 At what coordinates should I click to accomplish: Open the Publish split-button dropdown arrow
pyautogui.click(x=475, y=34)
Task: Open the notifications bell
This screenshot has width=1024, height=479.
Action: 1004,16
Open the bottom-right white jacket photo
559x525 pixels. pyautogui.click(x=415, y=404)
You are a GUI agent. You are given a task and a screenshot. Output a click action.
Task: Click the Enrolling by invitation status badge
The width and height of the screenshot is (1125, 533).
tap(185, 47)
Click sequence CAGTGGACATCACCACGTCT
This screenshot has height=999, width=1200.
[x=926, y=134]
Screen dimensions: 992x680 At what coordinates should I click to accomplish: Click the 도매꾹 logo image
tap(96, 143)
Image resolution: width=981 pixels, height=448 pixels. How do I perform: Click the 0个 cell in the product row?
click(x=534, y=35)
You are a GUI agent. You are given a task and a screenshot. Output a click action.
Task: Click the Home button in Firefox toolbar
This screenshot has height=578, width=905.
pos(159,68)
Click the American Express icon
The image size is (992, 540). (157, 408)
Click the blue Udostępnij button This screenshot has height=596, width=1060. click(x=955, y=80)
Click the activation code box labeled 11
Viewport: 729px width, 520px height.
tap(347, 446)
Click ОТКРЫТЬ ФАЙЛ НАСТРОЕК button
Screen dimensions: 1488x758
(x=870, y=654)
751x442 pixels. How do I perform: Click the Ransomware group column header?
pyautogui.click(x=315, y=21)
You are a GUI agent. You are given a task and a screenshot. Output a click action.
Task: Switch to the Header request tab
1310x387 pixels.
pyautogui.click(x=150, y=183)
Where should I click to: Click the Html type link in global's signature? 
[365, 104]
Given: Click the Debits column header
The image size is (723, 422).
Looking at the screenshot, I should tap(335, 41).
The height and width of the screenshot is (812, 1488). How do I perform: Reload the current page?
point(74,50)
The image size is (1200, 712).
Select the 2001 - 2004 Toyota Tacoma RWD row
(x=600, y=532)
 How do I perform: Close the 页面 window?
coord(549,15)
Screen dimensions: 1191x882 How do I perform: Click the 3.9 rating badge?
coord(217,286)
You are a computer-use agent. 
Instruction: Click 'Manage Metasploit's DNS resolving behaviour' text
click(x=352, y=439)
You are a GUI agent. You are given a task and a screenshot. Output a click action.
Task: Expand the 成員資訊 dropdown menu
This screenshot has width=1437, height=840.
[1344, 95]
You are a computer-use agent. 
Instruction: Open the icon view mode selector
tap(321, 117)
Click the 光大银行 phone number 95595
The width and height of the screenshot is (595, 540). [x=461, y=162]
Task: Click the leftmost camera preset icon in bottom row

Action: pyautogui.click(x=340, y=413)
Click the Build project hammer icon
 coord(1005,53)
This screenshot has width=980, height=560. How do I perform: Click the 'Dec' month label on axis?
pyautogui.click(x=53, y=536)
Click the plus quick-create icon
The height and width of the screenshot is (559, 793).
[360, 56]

▶ [Exercise prompt]
Above are the records; print exactly the lines from the line with "This screenshot has width=1024, height=479." to the line with "Click ОТКРЫТЬ ФАЙЛ НАСТРОЕК button", including both, and nothing else.

▶ [Answer]
This screenshot has width=1024, height=479.
Action: 1004,16
Open the bottom-right white jacket photo
559x525 pixels. pyautogui.click(x=415, y=404)
You are a GUI agent. You are given a task and a screenshot. Output a click action.
Task: Click the Enrolling by invitation status badge
The width and height of the screenshot is (1125, 533).
tap(185, 47)
Click sequence CAGTGGACATCACCACGTCT
This screenshot has height=999, width=1200.
[x=926, y=134]
Screen dimensions: 992x680 At what coordinates should I click to accomplish: Click the 도매꾹 logo image
tap(96, 143)
Image resolution: width=981 pixels, height=448 pixels. How do I perform: Click the 0个 cell in the product row?
click(x=534, y=35)
You are a GUI agent. You are given a task and a screenshot. Output a click action.
Task: Click the Home button in Firefox toolbar
This screenshot has height=578, width=905.
pos(159,68)
Click the American Express icon
The image size is (992, 540). (157, 408)
Click the blue Udostępnij button This screenshot has height=596, width=1060. click(x=955, y=80)
Click the activation code box labeled 11
Viewport: 729px width, 520px height.
tap(347, 446)
Click ОТКРЫТЬ ФАЙЛ НАСТРОЕК button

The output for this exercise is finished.